FROM table_a LEFT OUTER JOIN table_b on a_key = b_key
In this case 'table_b' is a child relationship of 'table_a.' 'a_key' is equivalent to the parent key and 'b_key' is equivalent to the join key in a child relation. Ultimately, one 'table' is the root relation. The record key in each topic for all input and denormalized records is treated as the primary key, which is used by the various indices and within the denormalized entities themselves.
Why?
While robust tools like Flink or Kafka Streams support joins, they are extremely limited. The typical use case is to enrich a stream of records with another stream that is used as a small lookup table. For Southpaw, we wanted to be able to create denormalized records in a streaming fashion as the input topics receive new records or updates are made to existing records. The results should be similar to running large JOIN queries against a standard SQL DB, but the results should be processed in a streaming fashion.
How?
Southpaw maintains a state of all records it sees, keeping the latest version of each record. In addition to this, it builds two types of indices. The first type is the parent index. This index tells Southpaw which denormalized records it should create whenever it sees a new or updated child record. The second type of index is the join index. This tells Southpaw which child records to include in an denormalized record when it is being created. WIth these two types of indices, Southpaw can create and recreate the denormalized records as input records are streamed from the input topics.
Running Southpaw
Southpaw accepts command line arguments and has a help option:
Option (* = required) Description
--------------------- -----------
--build Builds denormalized records using an
existing state.
* --config Path to the Southpaw config file
--delete-backup Deletes existing backups specified in
the config file. BE VERY CAREFUL
WITH THIS!!!
--delete-state Deletes the existing state specified
in the config file. BE VERY CAREFUL
WITH THIS!!!
--help Since you are seeing this, you
probably know what this is for. :)
* --relations Paths to one or more files containing
input record relations
--restore Restores the state from existing
backups.
--verify-state Compares the state index to reverse index
for each relational join and logs any
errors
NOTE: Setting the --restore flag functions similar to setting rocks.db.restore.mode: always config option except that it can be used without dependencies on Kafka or opening RocksDB state. If the --restore flag is used with the --build flag and rocks.db.restore.mode is set to always or when_needed, a restore can be performed twice before fully starting up.
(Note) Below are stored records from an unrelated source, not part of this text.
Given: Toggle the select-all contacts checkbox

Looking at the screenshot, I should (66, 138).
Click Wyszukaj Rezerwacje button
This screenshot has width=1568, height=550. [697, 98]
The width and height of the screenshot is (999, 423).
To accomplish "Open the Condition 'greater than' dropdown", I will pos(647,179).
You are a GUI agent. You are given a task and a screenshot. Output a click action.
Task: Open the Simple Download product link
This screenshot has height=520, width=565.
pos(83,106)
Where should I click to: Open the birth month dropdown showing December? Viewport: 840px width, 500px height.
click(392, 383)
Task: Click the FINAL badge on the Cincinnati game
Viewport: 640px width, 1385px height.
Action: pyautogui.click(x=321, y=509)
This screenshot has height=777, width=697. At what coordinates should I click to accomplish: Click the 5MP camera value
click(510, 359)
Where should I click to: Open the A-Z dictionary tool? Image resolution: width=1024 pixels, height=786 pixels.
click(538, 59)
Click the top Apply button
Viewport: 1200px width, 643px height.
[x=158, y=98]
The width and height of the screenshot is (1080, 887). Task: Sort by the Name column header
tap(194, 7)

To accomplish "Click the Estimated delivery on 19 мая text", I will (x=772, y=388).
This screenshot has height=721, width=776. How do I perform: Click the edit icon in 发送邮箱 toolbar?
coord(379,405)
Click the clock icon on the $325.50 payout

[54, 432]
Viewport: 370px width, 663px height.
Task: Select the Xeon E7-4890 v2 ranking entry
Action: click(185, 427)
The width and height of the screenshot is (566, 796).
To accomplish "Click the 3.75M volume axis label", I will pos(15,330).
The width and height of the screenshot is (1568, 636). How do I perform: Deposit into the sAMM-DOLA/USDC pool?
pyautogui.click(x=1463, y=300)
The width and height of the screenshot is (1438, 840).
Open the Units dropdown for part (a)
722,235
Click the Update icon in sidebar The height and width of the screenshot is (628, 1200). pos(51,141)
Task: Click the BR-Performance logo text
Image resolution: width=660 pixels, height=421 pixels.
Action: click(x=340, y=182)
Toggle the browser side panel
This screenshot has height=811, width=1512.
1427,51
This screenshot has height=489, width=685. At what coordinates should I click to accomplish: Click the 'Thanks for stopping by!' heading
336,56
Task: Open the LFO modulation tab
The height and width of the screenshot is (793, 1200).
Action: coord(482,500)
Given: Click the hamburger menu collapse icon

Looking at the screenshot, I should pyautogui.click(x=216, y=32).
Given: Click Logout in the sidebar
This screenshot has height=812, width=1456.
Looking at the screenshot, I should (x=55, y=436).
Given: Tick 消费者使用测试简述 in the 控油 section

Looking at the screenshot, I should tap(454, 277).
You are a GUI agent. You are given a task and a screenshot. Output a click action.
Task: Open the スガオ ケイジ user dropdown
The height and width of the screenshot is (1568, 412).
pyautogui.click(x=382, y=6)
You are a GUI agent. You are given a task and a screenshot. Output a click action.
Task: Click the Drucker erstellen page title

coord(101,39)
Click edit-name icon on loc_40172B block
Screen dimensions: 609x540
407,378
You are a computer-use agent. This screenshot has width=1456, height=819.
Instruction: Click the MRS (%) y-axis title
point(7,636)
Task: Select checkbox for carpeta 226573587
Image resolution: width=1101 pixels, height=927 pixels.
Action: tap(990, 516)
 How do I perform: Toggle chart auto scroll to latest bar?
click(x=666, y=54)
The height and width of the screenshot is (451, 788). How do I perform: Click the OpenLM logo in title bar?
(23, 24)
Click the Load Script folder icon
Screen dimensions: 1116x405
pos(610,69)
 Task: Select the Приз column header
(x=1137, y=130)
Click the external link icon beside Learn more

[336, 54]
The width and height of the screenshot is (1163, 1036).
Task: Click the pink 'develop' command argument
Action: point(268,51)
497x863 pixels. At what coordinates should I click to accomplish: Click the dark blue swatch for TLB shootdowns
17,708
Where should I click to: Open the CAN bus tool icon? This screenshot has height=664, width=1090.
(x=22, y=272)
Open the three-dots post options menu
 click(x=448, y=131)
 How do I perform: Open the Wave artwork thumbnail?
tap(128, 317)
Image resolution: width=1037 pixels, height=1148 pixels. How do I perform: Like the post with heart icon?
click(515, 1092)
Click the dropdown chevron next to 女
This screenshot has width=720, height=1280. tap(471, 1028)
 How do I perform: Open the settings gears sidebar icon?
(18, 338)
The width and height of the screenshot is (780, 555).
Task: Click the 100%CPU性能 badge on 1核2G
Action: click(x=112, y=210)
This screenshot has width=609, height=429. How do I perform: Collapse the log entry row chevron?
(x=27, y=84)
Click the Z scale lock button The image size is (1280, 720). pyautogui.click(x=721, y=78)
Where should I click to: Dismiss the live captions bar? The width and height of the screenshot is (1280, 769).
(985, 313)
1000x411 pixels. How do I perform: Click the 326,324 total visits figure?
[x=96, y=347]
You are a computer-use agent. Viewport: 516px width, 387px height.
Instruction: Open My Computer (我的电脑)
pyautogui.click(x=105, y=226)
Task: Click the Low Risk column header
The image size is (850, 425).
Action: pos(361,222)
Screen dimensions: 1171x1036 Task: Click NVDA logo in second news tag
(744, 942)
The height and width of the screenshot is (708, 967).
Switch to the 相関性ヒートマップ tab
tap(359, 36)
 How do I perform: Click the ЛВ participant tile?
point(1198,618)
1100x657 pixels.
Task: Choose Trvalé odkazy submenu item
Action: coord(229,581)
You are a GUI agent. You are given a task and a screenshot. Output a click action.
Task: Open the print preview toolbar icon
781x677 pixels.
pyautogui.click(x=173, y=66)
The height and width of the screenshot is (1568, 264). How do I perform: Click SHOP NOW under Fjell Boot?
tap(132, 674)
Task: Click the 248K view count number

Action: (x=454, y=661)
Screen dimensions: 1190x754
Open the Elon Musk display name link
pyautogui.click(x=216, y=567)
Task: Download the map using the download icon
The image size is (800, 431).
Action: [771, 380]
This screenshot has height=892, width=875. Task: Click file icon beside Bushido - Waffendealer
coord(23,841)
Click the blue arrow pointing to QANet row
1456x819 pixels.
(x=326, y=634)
A typical use would look like this:
java -cp ./southpaw.jar com.jwplayer.southpaw.Southpaw --config conf/stretch.yaml --relations relations/media.json --build
Project Structure
- conf - Configuration
- relations - Relation definitions
- src - Java code
- index - Index classes
- json - Auto-generated POJO objects created from the JSON schemas
- record - Record abstractions (e.g. JSON and Avro)
- serde - Kafka serializers and deserializers (e.g. JSON and Avro)
- state - State abstraction used for storing indices and data
- topic - Topic (log) abstractions used for reading and storing records
- util - utility code
State
Southpaw uses RocksDB for its state, an embedded key/value store. RocksDB supports both persistence and backups. Southpaw can sink backups to S3. While RocksDB is currently the only supported state, other states can be added, such as Redis.
S3 backups
If you specify an S3 URI (using the 's3' scheme) for the rocks.db.backup.uri config option, it will store backups locally under the RocksDB URI. This uses the standard AWS S3 methods for getting the region and credentials as the CLI does (env vars, config file, etc.), so you just need to use one of these methods to be able to store backups in S3.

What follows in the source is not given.